TEXTE RETENU:
Une fois construite, cette salle permit de fixer un embryon de pratiquants, sur la base de ceux qui en 1939 avaient participé à la tentative de démarrage de la discipline. L’effectif, quelques jeunes et adultes, est fort modeste, mais existant. Il est attesté dans le compte-rendu de l’assemblée générale de 1943. Mais on était alors encore très loin de pouvoir dire qu’un club était né, et encore moins qu’une équipe était constituée. D’autant que ce démarrage fut interrompu en septembre 1943 par l’ordre d’évacuation des enfants suite aux bombardements.
C’est fin 1944 que les circonstances interviennent. Deux clubs déjà constitués de gymnastes aguerris, l’Avant-Garde de la Madeleine (Île de Nantes) et la Cambronnaise de Saint-Sébastien-sur-Loire, avaient suspendu la pratique de cette discipline à cause de la guerre. Faute de pouvoir pratiquer leur sport favori, et attirés par cette salle flambant neuve qui leur tendait les bras, de nombreux gymnastes de ces deux clubs migrèrent alors vers Bonne Garde. Parmi eux figuraient des entraîneurs compétents, emblématiques : Maurice Doussin, Paul Bureau, Louis Hardy, Alphonse Joubert. Jean Renaud se souvient de cette période : « Il n’y avait plus rien à la Cambronnaise, ils sont venus chez nous. C’était des gars qui étaient déjà dans le coup, certains étaient même diplômés (en gym). À la Madeleine, il y avait Auguste Levèque (dit Gugu), mais surtout Alphonse Joubert (dit p’ti Phonse) qui nous a amené dès le départ quatre ou cinq gars… sans compter qu’ils sont venus accompagnés d’agrès. »
Six mois après la fin de la guerre, grâce cette offre disponible de salle, la section de gymnastique de Bonne Garde fut constituée grâce à l’addition de l’embryon de Bonne Garde et les gymnastes de ces deux clubs limitrophes. En 2025, Bonne Garde fêtera les 80 ans de cette section.
L’usage actuel de la salle de gymnastique
Devenue trop petite, notamment avec la création de la gymnastique féminine en 1966, puis la création de disciplines associées (gym loisirs, gym forme, gym santé, initiation, gym pour les petits dès 2 ans, parkour street-workout, etc.), la salle n’est plus destinée à la pratique de la gym. Depuis 2005, date de l’inauguration d’un nouveau gymnase rue Goudy, elle est devenue polyvalente.

CONSIGNE: D'après le texte sur la salle de gymnastique de Bonne Garde, qu'est-ce qui interrompit le démarrage de la discipline en septembre 1943 ? Les entrées proviennent d'une autre source que ce texte.

ENTRÉES:

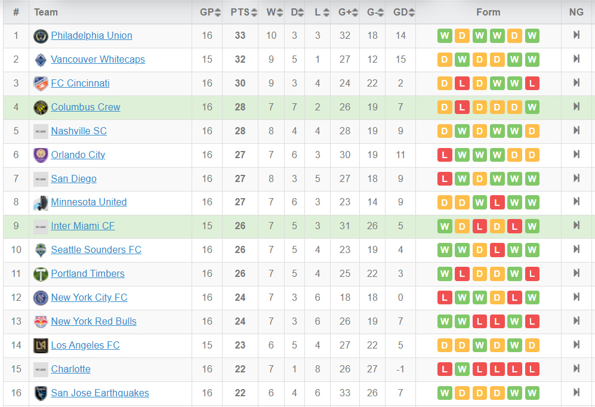Sort by goal difference GD arrows
Viewport: 595px width, 407px height.
(x=412, y=13)
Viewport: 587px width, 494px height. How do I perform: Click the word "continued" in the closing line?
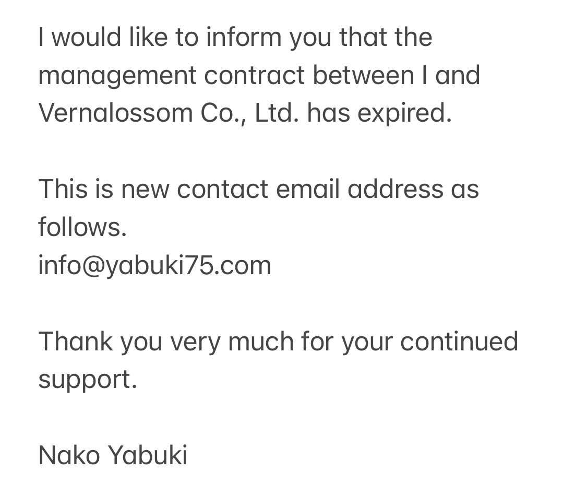(459, 342)
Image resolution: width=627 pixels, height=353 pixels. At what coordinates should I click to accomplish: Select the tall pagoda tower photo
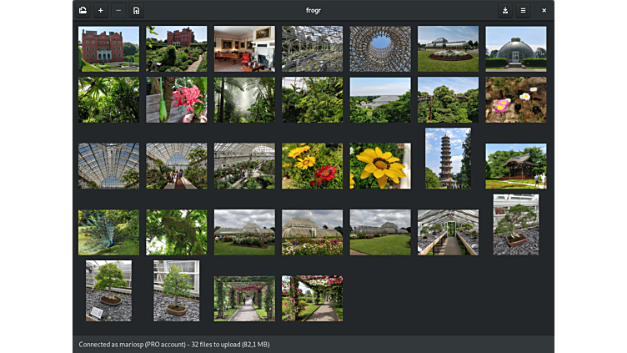pos(448,158)
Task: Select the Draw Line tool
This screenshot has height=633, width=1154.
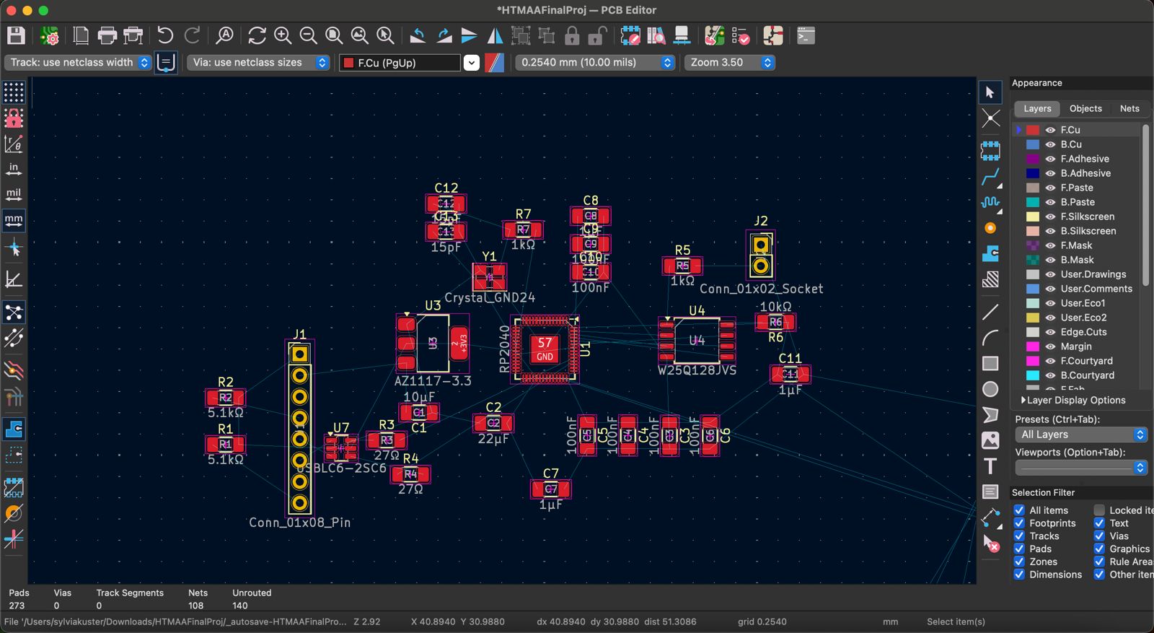Action: 990,312
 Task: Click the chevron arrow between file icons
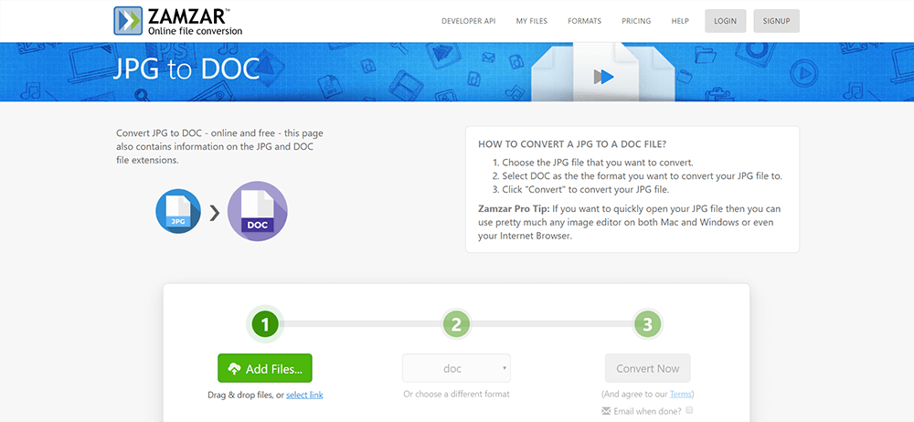pos(214,213)
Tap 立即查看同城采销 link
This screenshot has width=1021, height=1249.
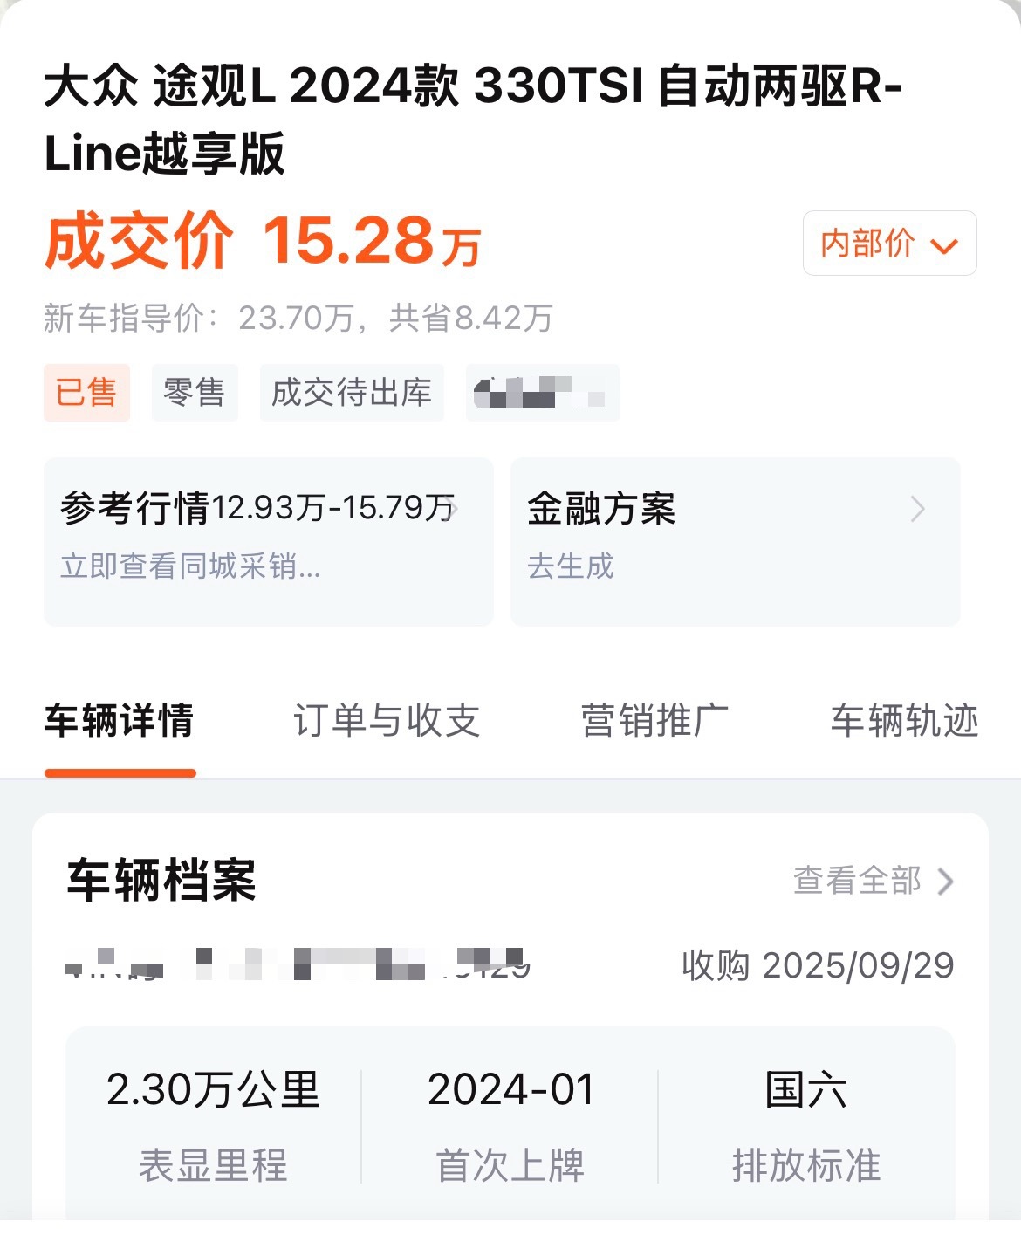(x=190, y=566)
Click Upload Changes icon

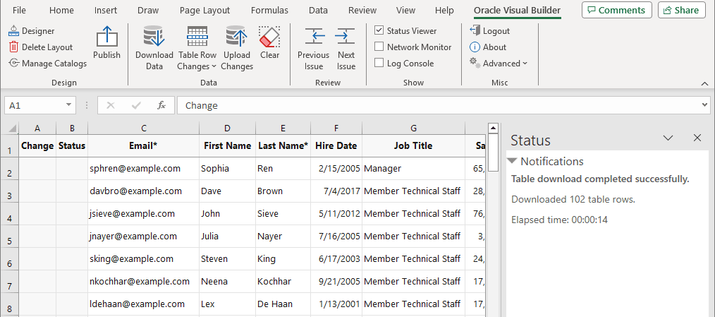click(x=237, y=37)
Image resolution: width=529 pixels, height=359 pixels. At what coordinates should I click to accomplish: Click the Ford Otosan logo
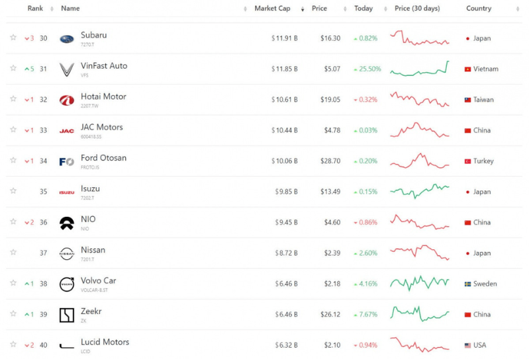(67, 161)
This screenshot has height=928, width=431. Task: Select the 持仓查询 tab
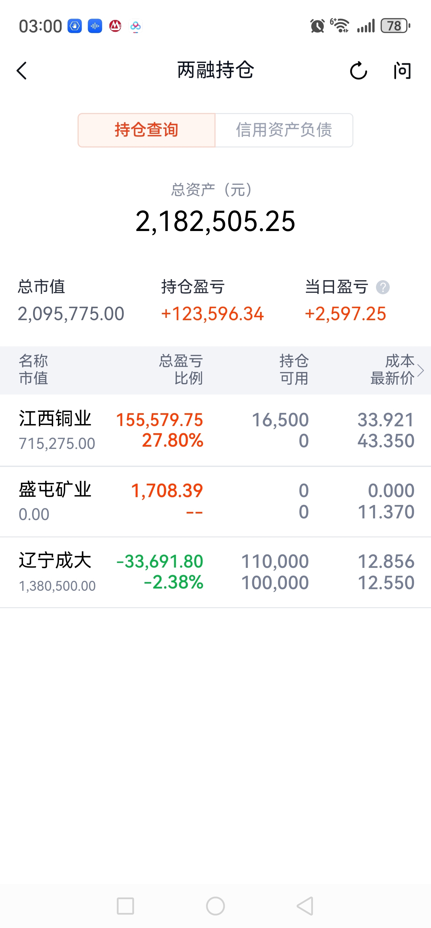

CORRIGÉ: L'ordre d'évacuation des enfants, à la suite des bombardements.